There hardly exists a central concept as markets in the economics discipline. Markets are associated with the efficient allocation of scarce resources and are the fundamental drivers of material well-being. As a consequence, it is widely discernible that market societies are to a great extent materially better off relative to non-market societies. However, markets are not only economic but also social institutions where people meet and commune with each other. As humans are not automata, these interactions in the market commonly extend to economic and non-economic relationships. The overarching objective of this dissertation is, thus, to investigate whether and how markets shape human behavior.
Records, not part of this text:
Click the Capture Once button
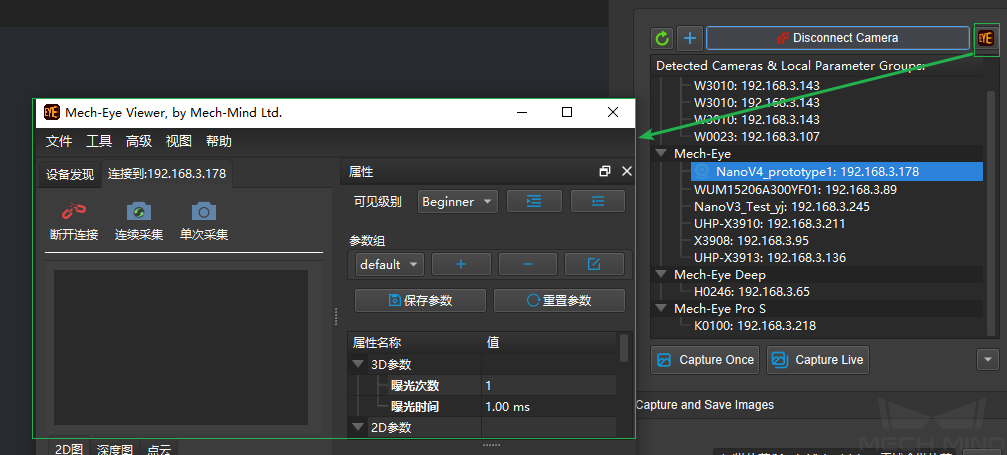This screenshot has height=455, width=1007. (705, 360)
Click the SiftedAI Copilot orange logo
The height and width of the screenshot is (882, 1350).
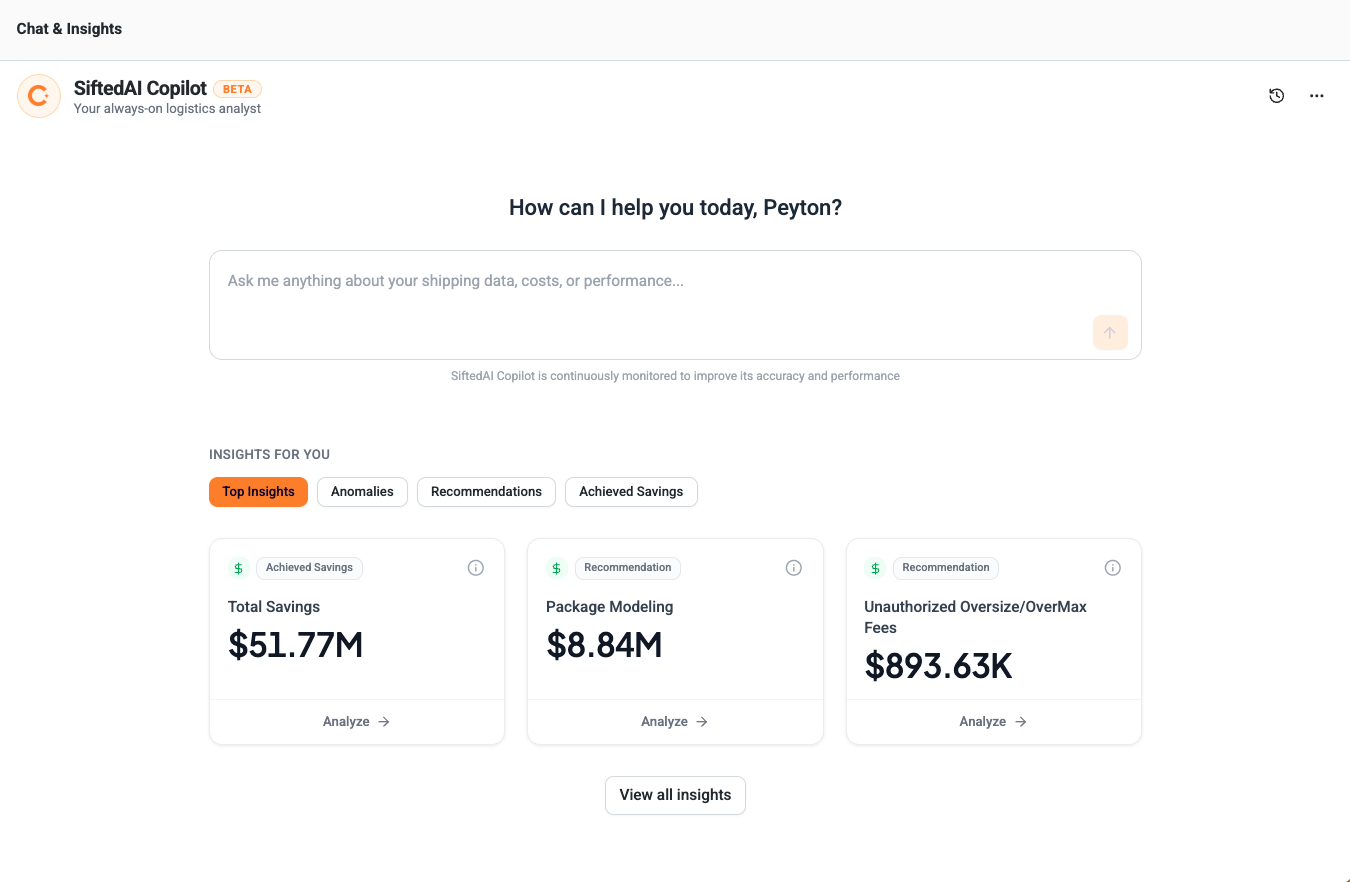click(x=39, y=96)
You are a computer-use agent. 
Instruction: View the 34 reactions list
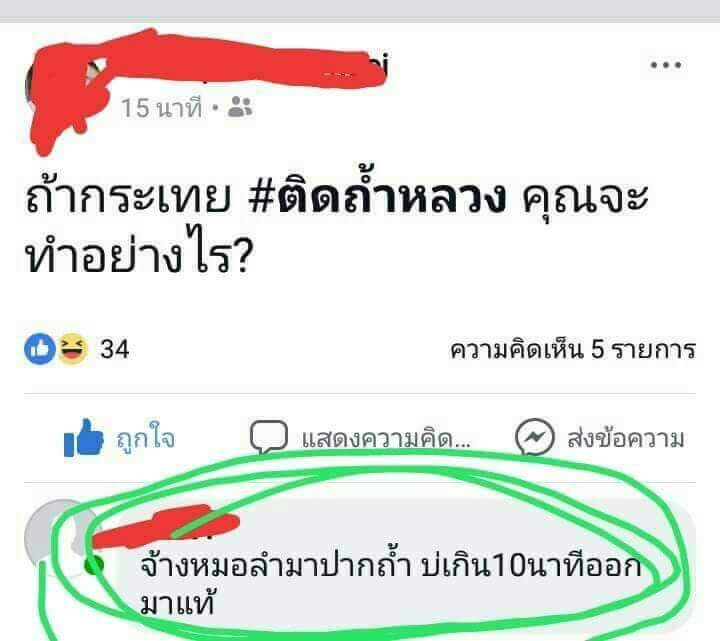coord(115,349)
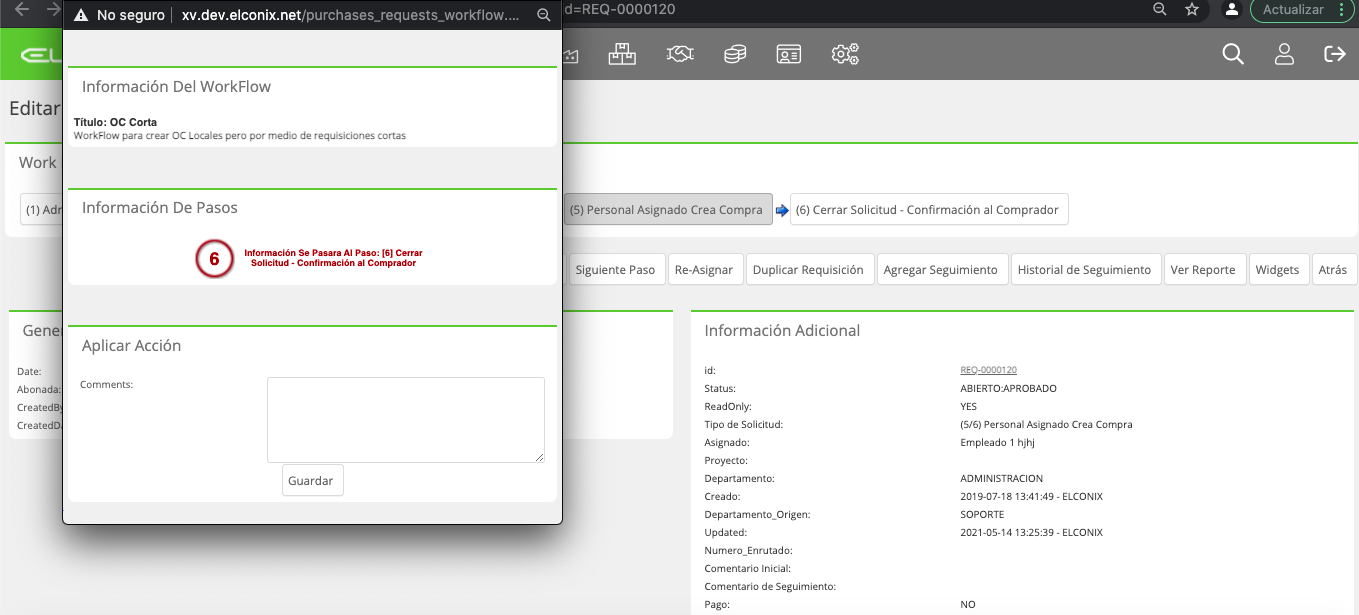Click the Actualizar browser update button

1302,9
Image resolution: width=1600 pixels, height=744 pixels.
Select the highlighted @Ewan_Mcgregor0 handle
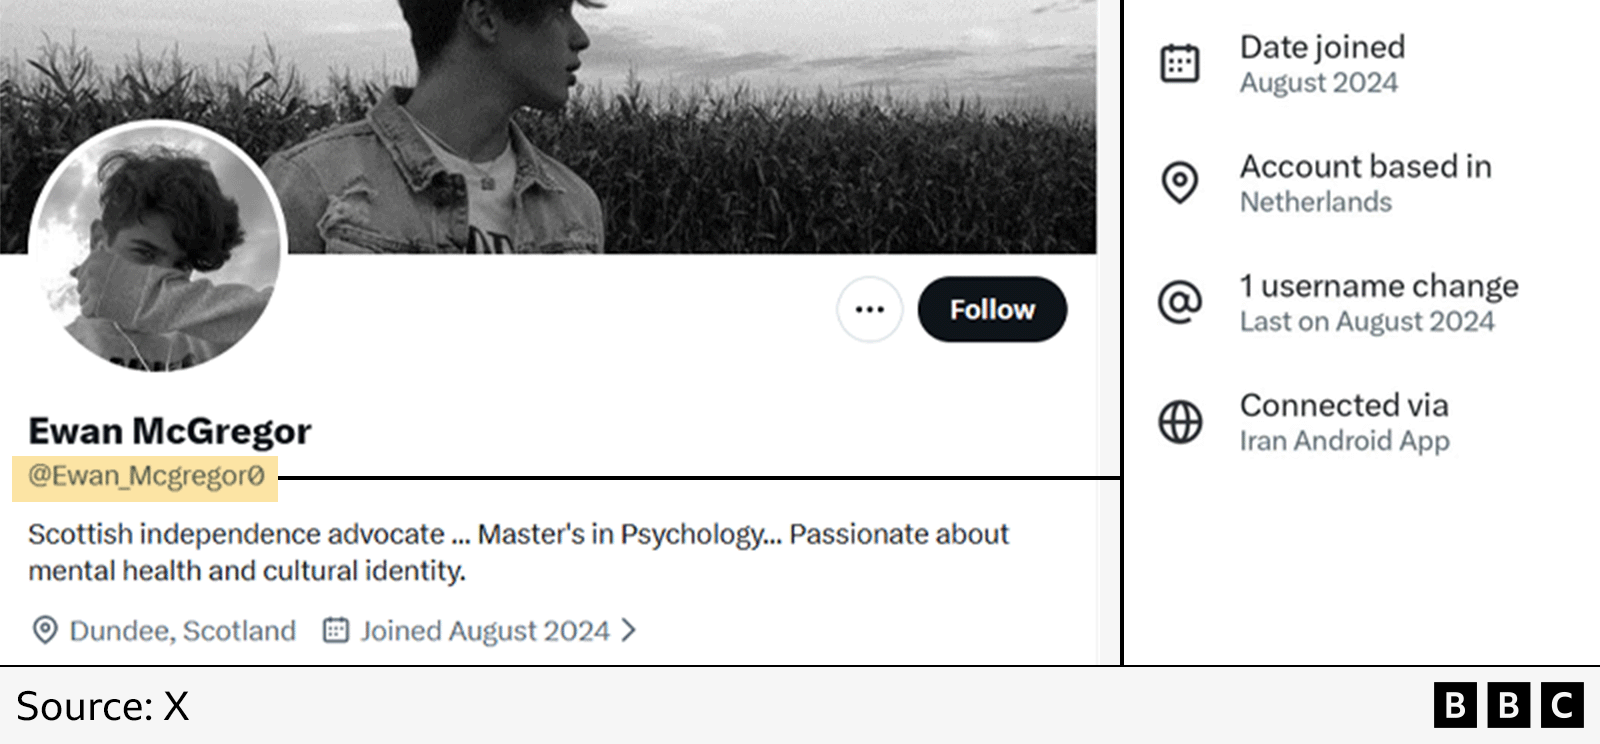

The dissertation consists of three self-contained but interrelated essays. The first essay investigates whether markets nurture or erode socially responsible behavior, the role regulation mechanisms and culture play in promoting social responsibility in markets, and the sequels of eroding socially responsible behavior. The second essay investigates whether the introduction of weather index insurance (WII) crowds in or crowds out social capital and the underlying mechanisms through which WII may crowd in or crowd out social capital. The third essay examines the impact of exposure to markets on investment decisions (adoption of high-risk high-return agricultural technologies). The findings show that markets have both intended and unintended effects on human behavior. The dissertation highlights the policy options on how markets could bring about the desired behavioral changes to improve human well-being.